FIG. 12 illustrates an example method 1200 for operating a refrigerator equipped with both a compressor-based cooling system and a TEHP system in accordance with this disclosure. While the method 1200 shown in FIG. 12 is described as being performed using the refrigerator 700 shown in FIG. 7, the method 1200 shown in FIG. 12 could be used with any suitable refrigerator system refrigerator equipped with both a compressor-based cooling system and a TEHP without departing from this disclosure. For example, the method 1200 could be used for operation of any of the refrigerators described above.

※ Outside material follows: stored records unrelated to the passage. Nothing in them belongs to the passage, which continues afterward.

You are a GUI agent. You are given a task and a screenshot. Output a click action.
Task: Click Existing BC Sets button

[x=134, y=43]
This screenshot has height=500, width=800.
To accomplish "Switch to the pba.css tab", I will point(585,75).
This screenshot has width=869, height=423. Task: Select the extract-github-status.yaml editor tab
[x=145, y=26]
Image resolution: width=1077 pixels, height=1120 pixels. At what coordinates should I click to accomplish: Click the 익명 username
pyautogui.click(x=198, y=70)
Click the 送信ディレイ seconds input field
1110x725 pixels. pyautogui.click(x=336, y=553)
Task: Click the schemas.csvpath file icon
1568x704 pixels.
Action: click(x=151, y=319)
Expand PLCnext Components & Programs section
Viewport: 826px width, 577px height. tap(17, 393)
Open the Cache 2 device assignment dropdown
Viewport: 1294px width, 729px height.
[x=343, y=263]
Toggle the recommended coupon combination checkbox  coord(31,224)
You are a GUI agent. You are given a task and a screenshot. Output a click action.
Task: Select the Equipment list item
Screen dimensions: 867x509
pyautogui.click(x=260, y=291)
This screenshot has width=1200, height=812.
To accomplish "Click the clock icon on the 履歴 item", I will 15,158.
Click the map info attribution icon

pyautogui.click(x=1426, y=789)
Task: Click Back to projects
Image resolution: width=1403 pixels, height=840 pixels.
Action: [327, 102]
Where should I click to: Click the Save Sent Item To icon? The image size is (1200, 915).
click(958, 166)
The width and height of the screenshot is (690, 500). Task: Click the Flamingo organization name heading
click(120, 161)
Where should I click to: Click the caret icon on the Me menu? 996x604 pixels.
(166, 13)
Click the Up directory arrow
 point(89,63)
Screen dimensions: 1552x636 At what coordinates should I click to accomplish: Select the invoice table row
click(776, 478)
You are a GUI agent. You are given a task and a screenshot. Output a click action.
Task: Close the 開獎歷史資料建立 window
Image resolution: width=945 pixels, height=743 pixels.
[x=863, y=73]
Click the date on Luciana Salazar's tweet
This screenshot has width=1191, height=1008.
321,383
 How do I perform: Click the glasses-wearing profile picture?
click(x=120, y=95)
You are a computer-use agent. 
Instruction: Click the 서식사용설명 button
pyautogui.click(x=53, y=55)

As shown in FIG. 12, at operation 1210, a refrigerator equipped with both a vapor-compression refrigeration system and a TEHP system cools, via its vapor-compression refrigeration system, a fresh food compartment (such as the fresh food compartment 720) and a freezer compartment (such as the freezer compartment 722) of the refrigerator. At operation 1220, the refrigerator may optionally provide cooling, via the TEHP system, to a subcooler (such as the subcooler 755) configured to cool the refrigerant supplied by a compressor (such as the compressor 751) to at least one evaporator (such as evaporator(s) 757a-757b) configured to cool at least one of the fresh food compartment and the freezer compartment. At operation 1230, the refrigerator cools, via the TEHP system, at least one of the fresh food compartment or an ice compartment of the refrigerator. At operation 1240, the refrigerator reverses a direction of a polarity of the TEHP system such that a second side secondary loop of the TEHP system operates as a defroster for at least one of the freezer compartment and the fresh food compartment or as an ice harvesting heater.

Although FIG. 12 illustrates one example of a method 1200 for operating a refrigerator equipped with both a compressor-based cooling system and a TEHP system, various changes may be made to FIG. 12. For example, while shown as a series of steps, various steps in FIG. 12 may overlap, occur in parallel, occur in a different order, or occur any number of times (including zero times).

Although this disclosure has been described with reference to various example embodiments, various changes and modifications may be suggested to one skilled in the art. It is intended that this disclosure encompass such changes and modifications as fall within the scope of the appended claims.